On the Dark Web, you can purchase cyber crime “how-to kits” that gather lists of breached names, account numbers, passwords, and even telephone support lines for the victims to call. It’s not difficult to get on the Dark Web using the TOR browser, but make no mistake, just because you’re on the Dark Web doesn’t mean you’re anonymous. 

A recent Report from the University of Surrey revealed that almost two-thirds (60%) of listings on the Dark Web had the potential to harm enterprises. 

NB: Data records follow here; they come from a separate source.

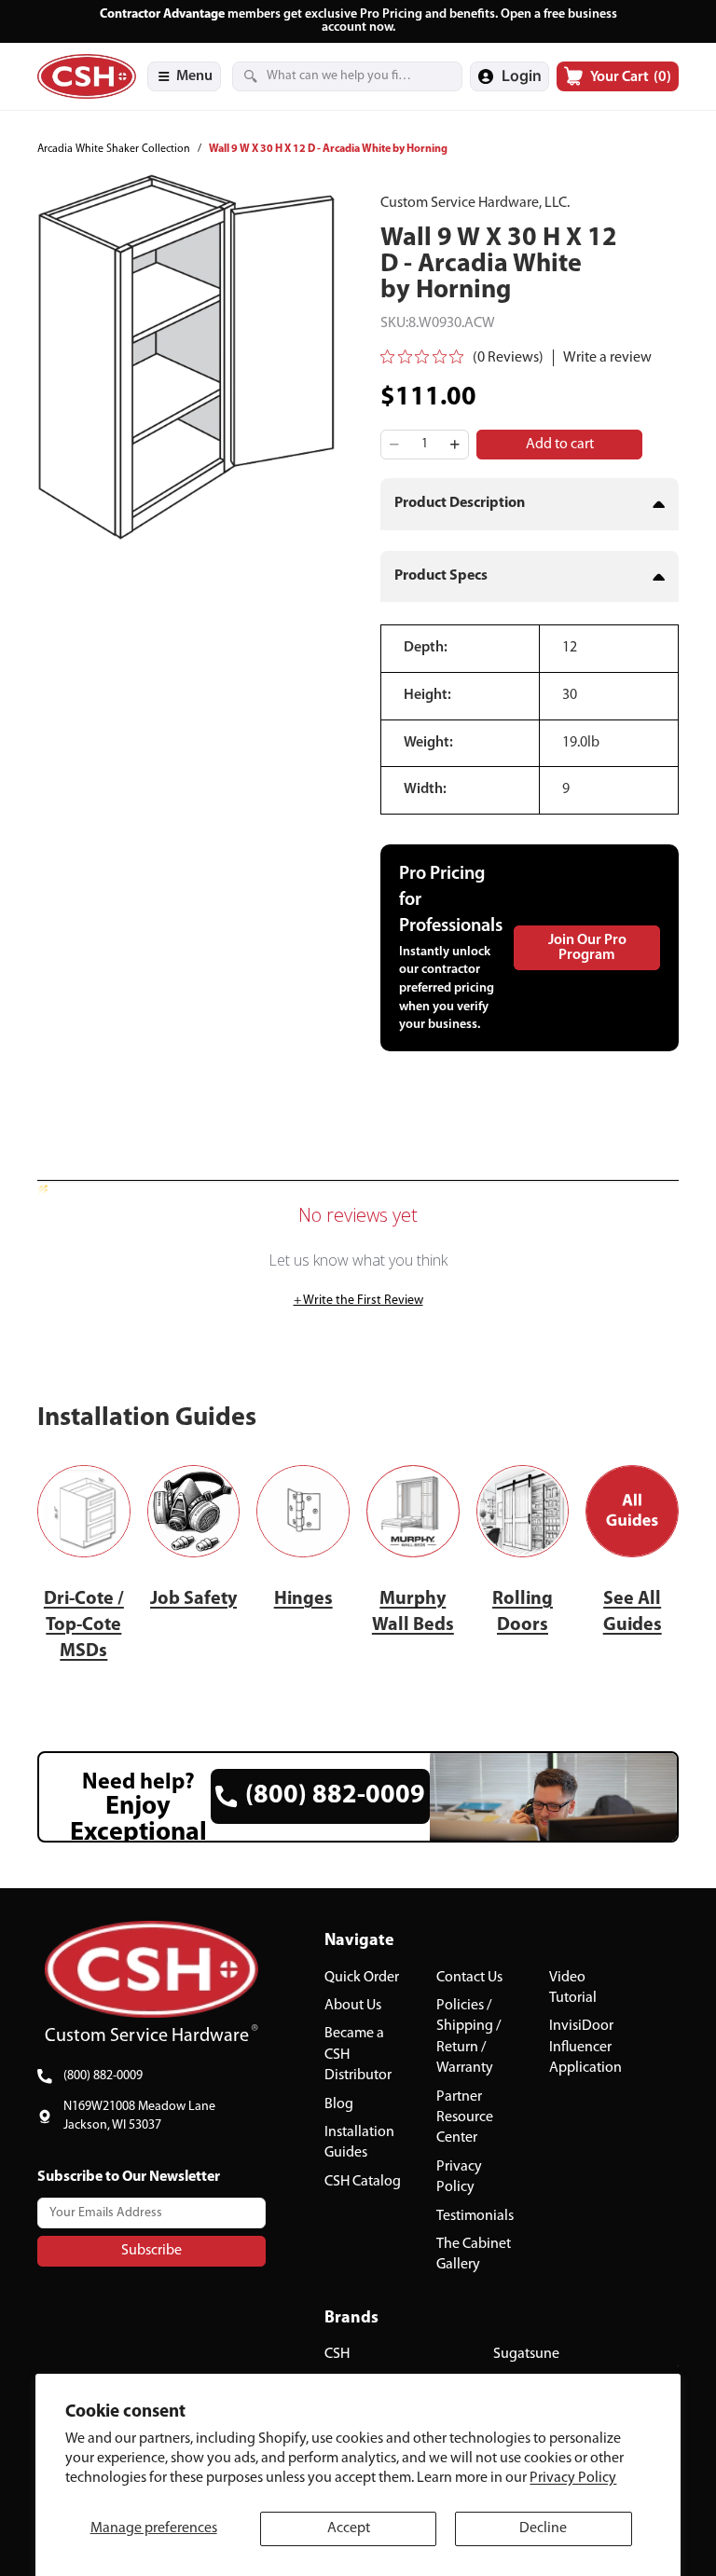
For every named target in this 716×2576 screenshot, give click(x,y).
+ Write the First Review (358, 1301)
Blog (338, 2103)
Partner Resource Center (464, 2117)
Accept (348, 2528)
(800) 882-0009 (103, 2076)
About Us (352, 2005)
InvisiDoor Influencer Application (585, 2047)
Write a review (607, 357)
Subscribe (151, 2249)
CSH (337, 2354)
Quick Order (361, 1976)
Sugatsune (526, 2354)
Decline (543, 2528)
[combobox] (324, 76)
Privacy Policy (573, 2478)
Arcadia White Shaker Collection (113, 149)
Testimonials (475, 2215)
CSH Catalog (362, 2180)
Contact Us (469, 1976)
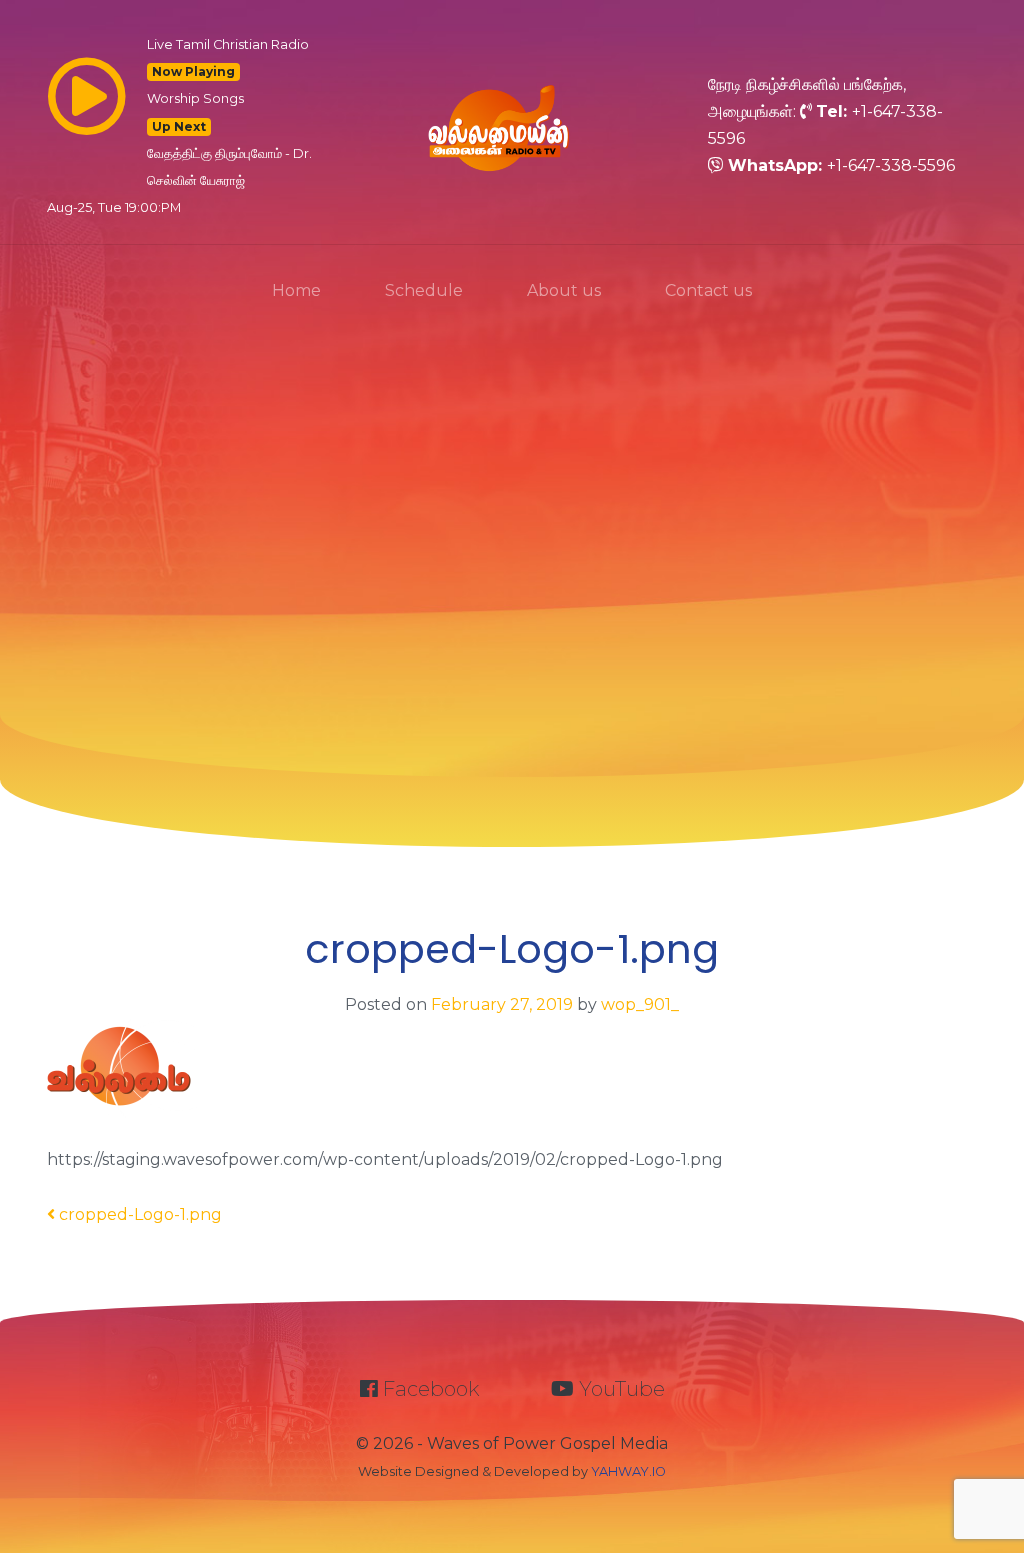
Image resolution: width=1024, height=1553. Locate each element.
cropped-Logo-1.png (138, 1214)
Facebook (428, 1389)
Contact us (708, 290)
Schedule (424, 290)
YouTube (619, 1389)
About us (564, 290)
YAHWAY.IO (628, 1471)
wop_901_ (638, 1004)
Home (296, 290)
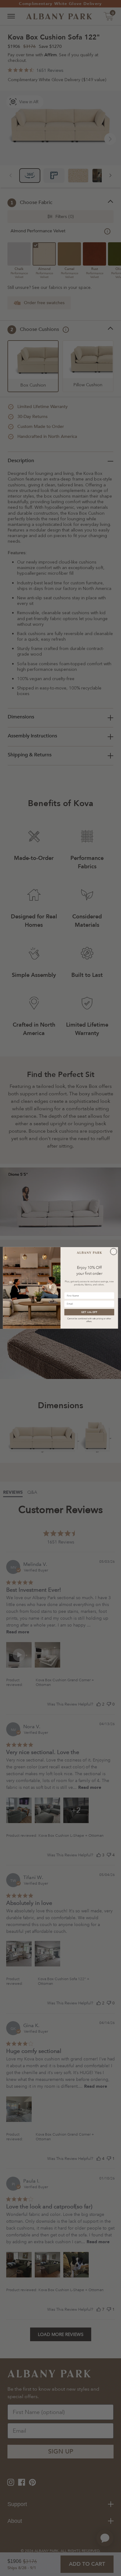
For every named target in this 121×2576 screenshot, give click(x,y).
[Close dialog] (113, 1251)
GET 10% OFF (89, 1312)
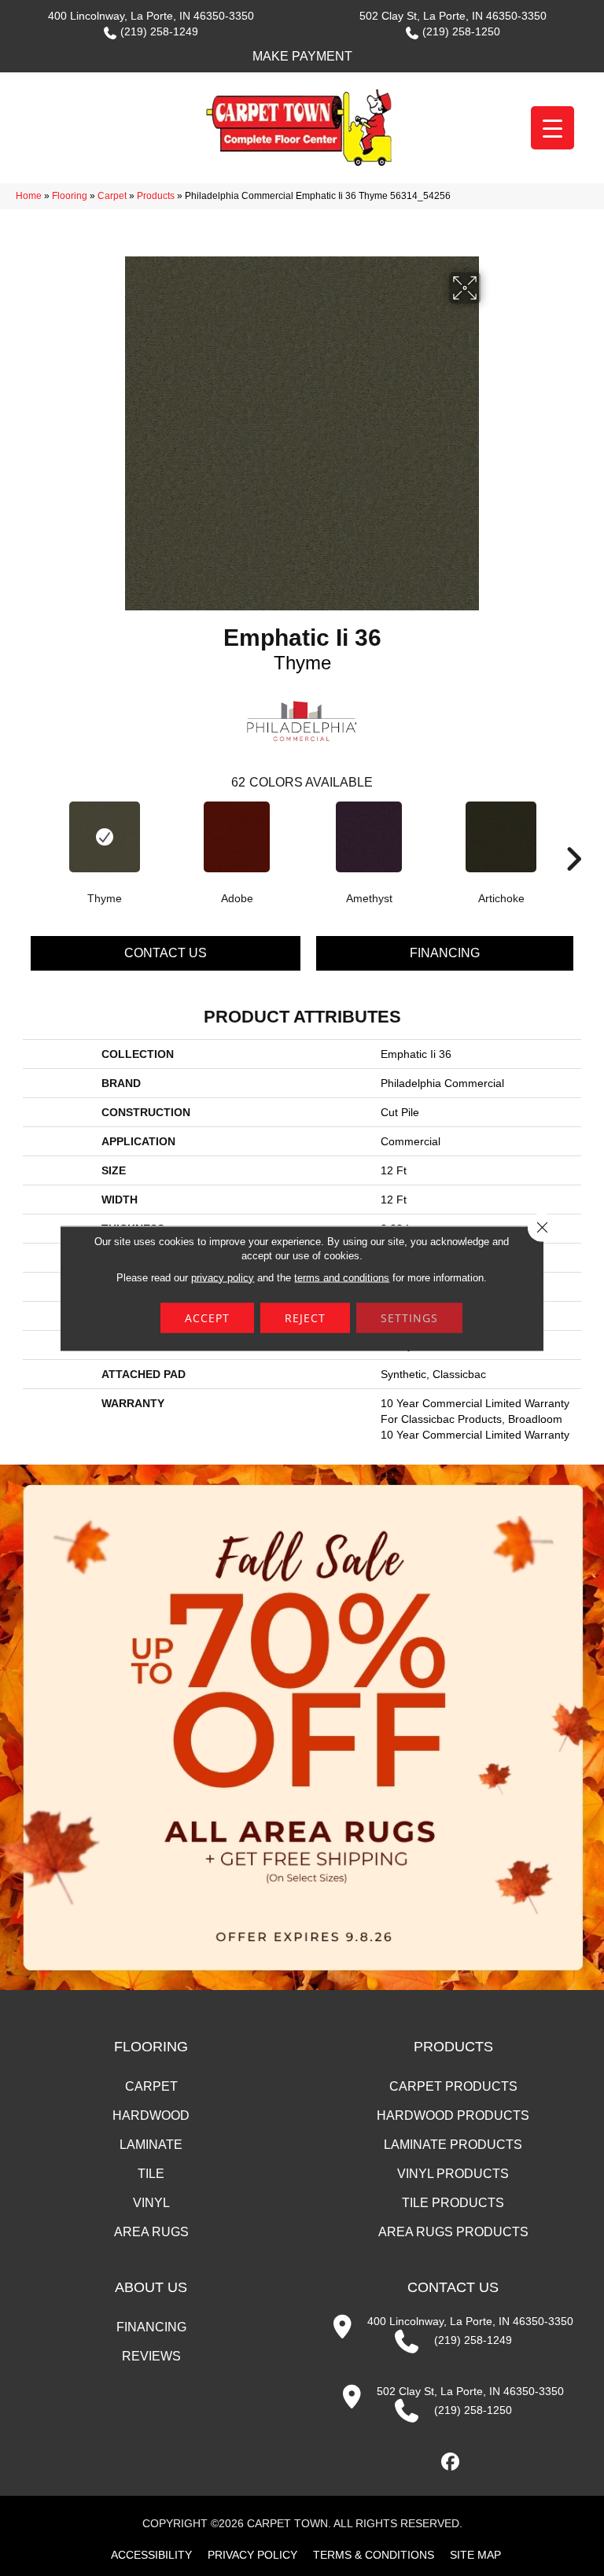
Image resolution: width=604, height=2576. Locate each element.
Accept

While it’s not all used for illicit purposes, the presence of such diverse networks of criminal activity means consumers should protect their information with the caution it deserves. Credit card numbers, counterfeit money and stolen subscription credentials are among the items you’ll find for sale on the dark web. In addition, you’ll also find services for hire, including distributed denial of service (DDoS) attacks, phishing scams and the harvesting of operational and financial data.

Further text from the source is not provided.